- TASK INSTRUCTIONS
What do the lines say, reproduced word for word, from the first of the entries below through the line bearing "Logos (210, 23)"?

- DATA TO EXAMINE

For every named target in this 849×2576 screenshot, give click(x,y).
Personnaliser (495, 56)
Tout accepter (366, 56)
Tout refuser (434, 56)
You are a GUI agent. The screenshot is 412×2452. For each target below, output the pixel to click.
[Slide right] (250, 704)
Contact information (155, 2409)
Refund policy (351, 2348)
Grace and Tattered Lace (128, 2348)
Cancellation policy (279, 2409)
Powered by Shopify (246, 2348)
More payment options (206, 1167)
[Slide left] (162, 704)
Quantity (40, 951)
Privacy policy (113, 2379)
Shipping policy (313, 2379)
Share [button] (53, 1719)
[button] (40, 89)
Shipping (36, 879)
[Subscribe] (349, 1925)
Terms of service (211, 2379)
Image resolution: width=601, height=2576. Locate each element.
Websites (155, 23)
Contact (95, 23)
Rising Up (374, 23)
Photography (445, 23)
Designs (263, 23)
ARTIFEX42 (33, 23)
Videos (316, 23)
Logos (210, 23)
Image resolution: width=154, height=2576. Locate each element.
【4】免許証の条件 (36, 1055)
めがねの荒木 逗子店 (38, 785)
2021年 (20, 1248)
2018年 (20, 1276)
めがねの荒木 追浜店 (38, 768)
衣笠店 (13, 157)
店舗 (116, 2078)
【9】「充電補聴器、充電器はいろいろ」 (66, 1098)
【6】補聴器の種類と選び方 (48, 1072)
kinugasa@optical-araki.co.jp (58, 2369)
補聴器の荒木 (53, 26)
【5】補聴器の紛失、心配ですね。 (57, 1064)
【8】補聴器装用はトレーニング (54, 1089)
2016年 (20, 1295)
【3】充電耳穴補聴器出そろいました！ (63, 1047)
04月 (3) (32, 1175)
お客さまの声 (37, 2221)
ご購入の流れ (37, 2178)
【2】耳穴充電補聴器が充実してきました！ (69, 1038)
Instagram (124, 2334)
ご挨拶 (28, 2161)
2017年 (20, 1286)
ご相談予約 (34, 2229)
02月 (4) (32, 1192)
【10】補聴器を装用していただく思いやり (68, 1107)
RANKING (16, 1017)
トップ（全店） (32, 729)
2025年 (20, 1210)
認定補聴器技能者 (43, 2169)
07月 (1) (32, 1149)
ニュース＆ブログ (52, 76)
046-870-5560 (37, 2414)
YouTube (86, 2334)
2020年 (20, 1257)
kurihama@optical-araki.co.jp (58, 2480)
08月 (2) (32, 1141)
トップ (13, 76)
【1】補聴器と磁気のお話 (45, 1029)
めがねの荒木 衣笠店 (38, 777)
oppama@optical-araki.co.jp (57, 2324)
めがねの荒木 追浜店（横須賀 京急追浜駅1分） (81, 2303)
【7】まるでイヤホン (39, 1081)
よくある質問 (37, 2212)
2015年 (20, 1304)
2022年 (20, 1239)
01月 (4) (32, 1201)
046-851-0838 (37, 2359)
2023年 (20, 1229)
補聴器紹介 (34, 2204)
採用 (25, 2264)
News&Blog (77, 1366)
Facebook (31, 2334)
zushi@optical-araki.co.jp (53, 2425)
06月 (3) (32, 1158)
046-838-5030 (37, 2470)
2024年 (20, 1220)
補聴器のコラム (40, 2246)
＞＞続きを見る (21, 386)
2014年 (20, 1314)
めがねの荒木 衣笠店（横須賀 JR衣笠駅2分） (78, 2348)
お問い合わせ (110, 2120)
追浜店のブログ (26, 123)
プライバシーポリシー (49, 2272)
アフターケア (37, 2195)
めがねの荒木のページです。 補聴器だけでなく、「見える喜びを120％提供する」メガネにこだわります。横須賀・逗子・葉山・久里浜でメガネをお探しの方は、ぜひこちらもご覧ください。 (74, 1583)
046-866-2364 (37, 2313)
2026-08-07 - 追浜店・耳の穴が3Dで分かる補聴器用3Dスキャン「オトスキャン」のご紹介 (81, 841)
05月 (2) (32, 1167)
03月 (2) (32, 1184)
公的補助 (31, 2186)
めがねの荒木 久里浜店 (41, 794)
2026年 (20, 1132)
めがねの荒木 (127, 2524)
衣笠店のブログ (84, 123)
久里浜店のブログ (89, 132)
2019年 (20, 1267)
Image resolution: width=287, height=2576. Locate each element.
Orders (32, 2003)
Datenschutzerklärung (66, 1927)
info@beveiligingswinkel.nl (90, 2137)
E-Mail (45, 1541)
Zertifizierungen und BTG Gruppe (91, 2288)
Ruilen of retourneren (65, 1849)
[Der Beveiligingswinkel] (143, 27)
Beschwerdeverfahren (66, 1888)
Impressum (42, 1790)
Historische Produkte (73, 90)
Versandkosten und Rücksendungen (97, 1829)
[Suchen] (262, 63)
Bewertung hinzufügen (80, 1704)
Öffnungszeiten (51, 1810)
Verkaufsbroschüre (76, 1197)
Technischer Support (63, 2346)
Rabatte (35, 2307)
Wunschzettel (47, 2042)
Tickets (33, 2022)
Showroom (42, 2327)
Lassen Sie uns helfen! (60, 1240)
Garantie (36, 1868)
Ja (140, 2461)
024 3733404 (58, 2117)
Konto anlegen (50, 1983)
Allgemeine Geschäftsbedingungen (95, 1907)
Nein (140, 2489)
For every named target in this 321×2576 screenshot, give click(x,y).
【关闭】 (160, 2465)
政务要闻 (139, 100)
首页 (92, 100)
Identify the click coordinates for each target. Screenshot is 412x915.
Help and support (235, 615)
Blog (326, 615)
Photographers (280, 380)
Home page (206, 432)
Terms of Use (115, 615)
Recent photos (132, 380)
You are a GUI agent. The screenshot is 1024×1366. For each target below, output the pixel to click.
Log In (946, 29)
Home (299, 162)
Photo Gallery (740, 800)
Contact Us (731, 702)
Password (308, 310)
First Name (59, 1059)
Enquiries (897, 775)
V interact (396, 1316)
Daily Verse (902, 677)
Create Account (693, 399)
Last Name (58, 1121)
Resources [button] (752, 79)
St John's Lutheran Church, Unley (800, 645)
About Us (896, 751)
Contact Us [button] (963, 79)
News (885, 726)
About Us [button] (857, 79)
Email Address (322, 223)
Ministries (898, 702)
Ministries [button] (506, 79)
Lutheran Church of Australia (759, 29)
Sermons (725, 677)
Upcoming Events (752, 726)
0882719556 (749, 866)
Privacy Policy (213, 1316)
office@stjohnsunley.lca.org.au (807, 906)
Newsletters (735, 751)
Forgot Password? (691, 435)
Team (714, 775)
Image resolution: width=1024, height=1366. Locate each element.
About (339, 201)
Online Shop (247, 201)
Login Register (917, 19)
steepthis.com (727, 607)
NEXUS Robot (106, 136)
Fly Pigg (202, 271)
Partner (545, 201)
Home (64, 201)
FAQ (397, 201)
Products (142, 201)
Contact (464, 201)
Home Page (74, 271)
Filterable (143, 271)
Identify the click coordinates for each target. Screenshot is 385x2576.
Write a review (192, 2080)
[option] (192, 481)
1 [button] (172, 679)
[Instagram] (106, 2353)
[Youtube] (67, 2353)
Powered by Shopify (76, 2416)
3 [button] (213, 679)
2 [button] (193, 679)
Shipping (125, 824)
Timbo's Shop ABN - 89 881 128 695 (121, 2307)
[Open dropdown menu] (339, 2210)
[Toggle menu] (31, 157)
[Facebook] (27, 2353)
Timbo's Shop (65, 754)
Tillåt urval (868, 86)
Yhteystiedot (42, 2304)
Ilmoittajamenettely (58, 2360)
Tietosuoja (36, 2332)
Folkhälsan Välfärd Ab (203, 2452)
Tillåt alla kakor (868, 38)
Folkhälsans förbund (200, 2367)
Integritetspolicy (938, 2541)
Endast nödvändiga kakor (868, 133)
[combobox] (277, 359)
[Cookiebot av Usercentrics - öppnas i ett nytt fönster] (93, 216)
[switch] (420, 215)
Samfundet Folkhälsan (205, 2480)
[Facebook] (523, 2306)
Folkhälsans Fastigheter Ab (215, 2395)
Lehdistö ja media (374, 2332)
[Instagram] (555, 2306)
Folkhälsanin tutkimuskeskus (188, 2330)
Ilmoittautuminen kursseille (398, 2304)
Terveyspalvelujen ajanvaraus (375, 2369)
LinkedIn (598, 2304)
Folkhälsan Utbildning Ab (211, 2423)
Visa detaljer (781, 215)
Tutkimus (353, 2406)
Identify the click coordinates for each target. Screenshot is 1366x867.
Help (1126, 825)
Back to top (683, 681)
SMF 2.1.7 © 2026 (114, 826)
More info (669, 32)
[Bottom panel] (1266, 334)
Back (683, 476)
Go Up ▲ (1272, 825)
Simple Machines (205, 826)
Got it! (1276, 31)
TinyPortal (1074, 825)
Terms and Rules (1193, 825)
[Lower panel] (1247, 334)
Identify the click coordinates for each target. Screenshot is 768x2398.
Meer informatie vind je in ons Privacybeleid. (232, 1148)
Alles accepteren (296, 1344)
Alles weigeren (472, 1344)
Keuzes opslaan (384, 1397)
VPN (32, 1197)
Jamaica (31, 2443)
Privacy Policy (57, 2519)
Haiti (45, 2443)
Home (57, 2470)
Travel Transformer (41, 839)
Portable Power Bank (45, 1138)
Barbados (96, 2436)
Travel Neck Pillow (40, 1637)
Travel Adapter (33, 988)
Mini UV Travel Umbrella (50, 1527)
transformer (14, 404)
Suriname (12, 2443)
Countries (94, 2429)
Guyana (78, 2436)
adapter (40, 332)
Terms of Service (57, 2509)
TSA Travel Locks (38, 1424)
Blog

- RESULT FOR THIS TASK
For every named target in this 849×2576 screenshot, give click(x,y).
Personnaliser (495, 56)
Tout accepter (366, 56)
Tout refuser (434, 56)
You are a GUI agent. The screenshot is 412×2452. For each target below, output the pixel to click.
[Slide right] (250, 704)
Contact information (155, 2409)
Refund policy (351, 2348)
Grace and Tattered Lace (128, 2348)
Cancellation policy (279, 2409)
Powered by Shopify (246, 2348)
More payment options (206, 1167)
[Slide left] (162, 704)
Quantity (40, 951)
Privacy policy (113, 2379)
Shipping policy (313, 2379)
Share [button] (53, 1719)
[button] (40, 89)
Shipping (36, 879)
[Subscribe] (349, 1925)
Terms of service (211, 2379)
Image resolution: width=601, height=2576. Locate each element.
Websites (155, 23)
Contact (95, 23)
Rising Up (374, 23)
Photography (445, 23)
Designs (263, 23)
ARTIFEX42 (33, 23)
Videos (316, 23)
Logos (210, 23)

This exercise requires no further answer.